A core function of bankruptcy law is the "fresh start" that occurs with the clearing of debt from a individuals financial balance sheet. When you are so far behind on your bills, and there is a constant barrage of collection letters and phone calls, it can become psychologically taxing, in addition to economically demoralizing.
Chapter 7 and Chapter 13 provide the means to this fresh start. For homeowners who have suffered the fate of seeing their homes go underwater after the real estate bubble collapsed, one advantage a Chapter 13 has had is that it allows debtors to strip off second mortgages when they become completely unsecured due to the fall in the value of the home.
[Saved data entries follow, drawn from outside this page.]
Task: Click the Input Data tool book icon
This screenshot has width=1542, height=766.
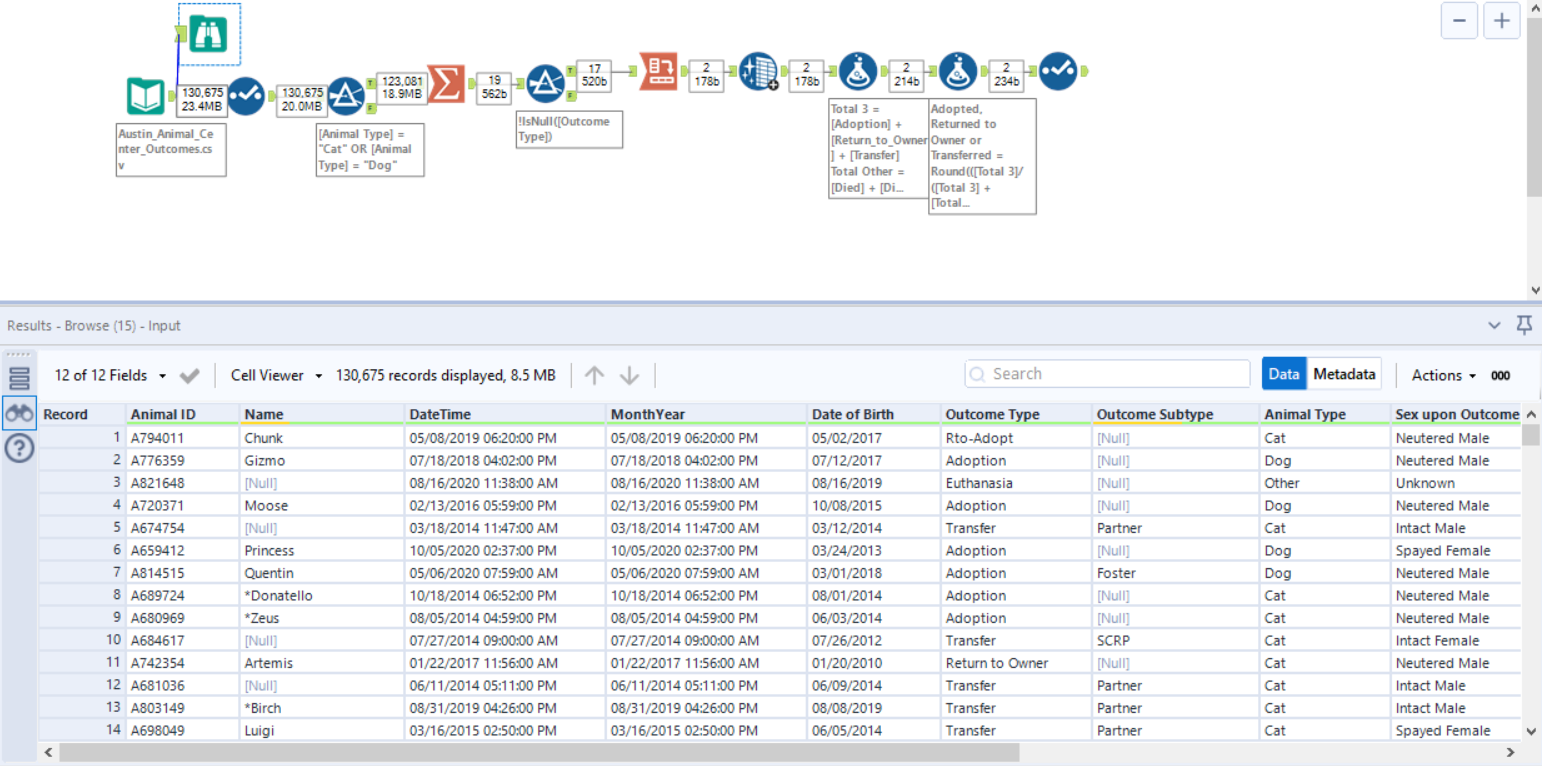Action: [x=146, y=97]
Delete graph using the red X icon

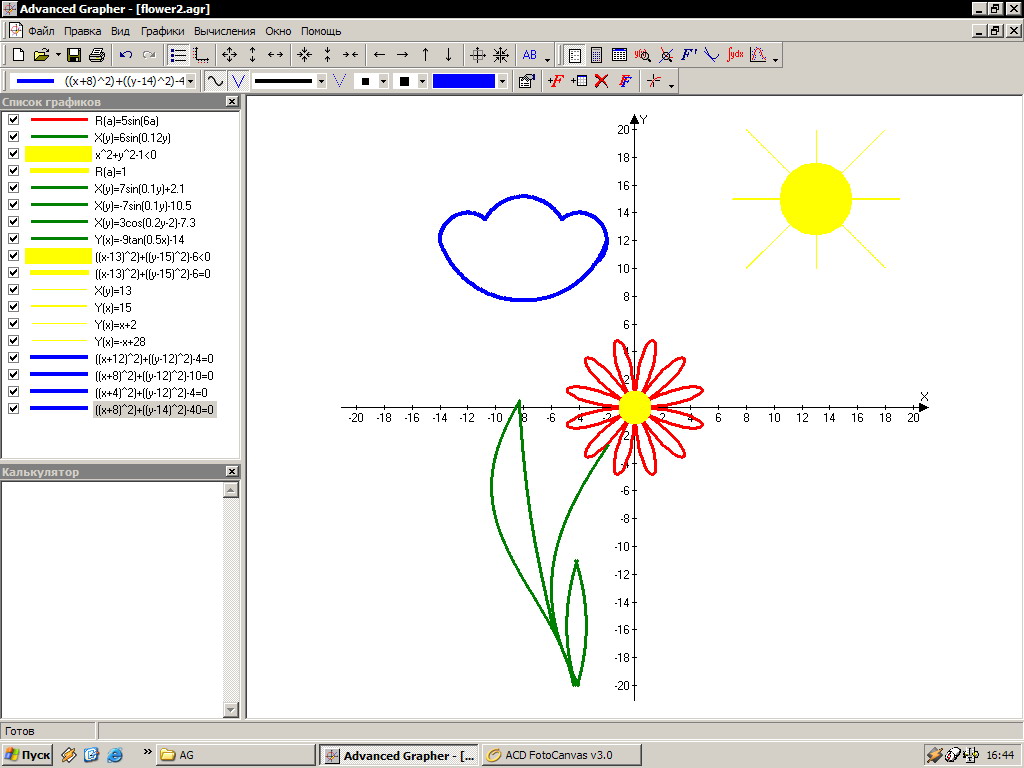pos(601,81)
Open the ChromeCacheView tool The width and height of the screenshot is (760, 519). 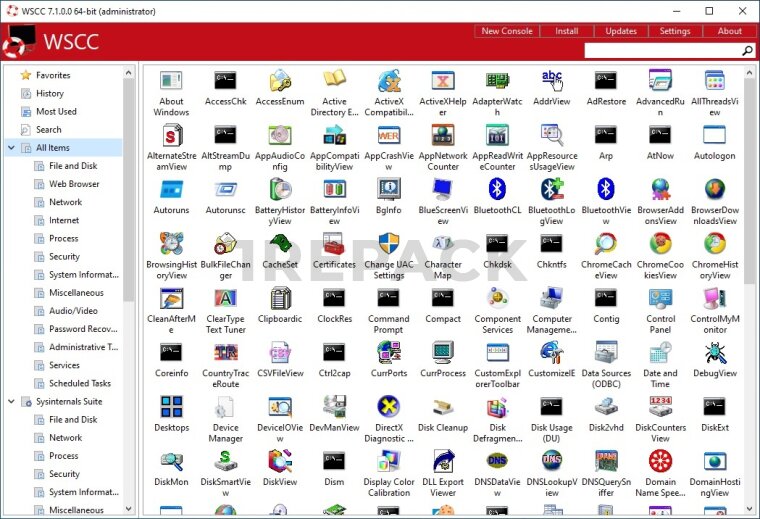606,244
In most jurisdictions, this option has not been available to those who file Chapter 7 because of a Supreme Court case from the early 1990s. Recently, the Eleventh Circuit allowed a debtor from Florida to strip a second mortgage, which created a split among the circuits and has forced the Supreme Court to revisit the issue.
One debtor owed $231,119 on his home, which was only valued at $98,000. He owed $183,264 on the first mortgage, and $47,855 on the second mortgage. If the property were foreclosed, the proceeds of the sale, at best would only cover 50 percent of the first mortgage and nothing for the second mortgage.
Because Chapter 7s typically are completed within six months and are less expensive than a Chapter 13, this case is important. Chapter 13s requires a three to five year repayment plan, and many are frequently dismissed when the debtor suffers a loss of income during that period.
Lien stripping in a Chapter 7 should be allowed because to allow a lien to remain on a worthless loan gives the creditor a better outcome than what they would receive during a foreclosure, which is one standard used by bankruptcy courts to determine creditor treatment.